The Real-Life Version of 'Friday Night Lights'

Directors T.J. Martin and Daniel Lindsay -- who have surprisingly only worked on a documentary short about beer pong -- give us the most powerful documentary of the year. Their debut feature documentary, Undefeated, details the struggles of an underdog high school football team in North Memphis, Tennessee. The film, which is almost like a real-life version of Friday Night Lights, premiered at the 2011 Toronto International Film Festival to a unanimously positive reaction in September.

Undefeated follows the unlikely rising team, The Manassas Tigers, and their relentless fight to win, guided by their goodhearted coach Bill Courtney. Courtney is a wealthy businessman that volunteers most of his time to training and consequently teaching inner city kids who, without football, would likely not have any other optimistic futures. The Manassas Tigers used to be the team that was given money by other teams to get their asses kicked by them, but in 2006, Courtney enlisted a talented group of freshmen to turn the team around. At first, every team demolished them. With intense encouragement and determination fueling from Courtney, the Tigers did not quit and kept on going. Now, those freshmen are seniors and they have one last chance to prove their worth and possibly get a hold of scholarships. Courtney has made a daunting goal for the team, and that is to win the first playoff game in the Manassas' 110-year history.

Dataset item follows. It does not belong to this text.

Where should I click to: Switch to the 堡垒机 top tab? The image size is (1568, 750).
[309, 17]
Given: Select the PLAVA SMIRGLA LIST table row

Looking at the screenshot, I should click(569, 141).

Lindsay and Martin follow these intriguing, exceptional kids, in their last year of hope at Manassas High. In an area of Memphis where kids are more likely to go to jail than college, your hope feels just as strong. Lindsay and Martin were smart enough to leap onto this incredible story at the beginning of the 2009 season, so we see Courtney's process from beginning to end. Courtney, who claimed at TIFF's screening that he was no therapist and just said what he thought was right, ends up changing the lives of the players on the Manassas team in a way he nor the audience could ever prepare for. He does not do this through the physical sport of football, but through his evocative speeches to his players that even affect members of the audience. After the opening scene of Courtney giving a passionate locker room speech, we are immediately gripped by the film.

After each game, with the stakes higher and higher for both Courtney and the players, we wholeheartedly back Courtney's goal for the team that becomes about so much more than winning and losing football games. As we deepen our attachment to these unstoppable people, the climax of the film will evoke a frightening amount of anticipation you didn't know you had in you and will have the theatre flooded with tears. The genius camerawork from Lindsay and Martin gives you that proximity to the characters that completely carries you away with the film. They follow Courtney and the players in such an up-close, candid way that you develop an incredible connection to a team you had never heard of before.

Without knowing anything about them two hours prior, you are left emotionally cheering for the Manassas Tigers when the film is finished. Undefeated is by far the most moving film of this year and the two hours you spend watching it will be the most affecting movie experience you've had in a while. Trust me, when it arrives in theatres, Undefeated must be at the top of your list.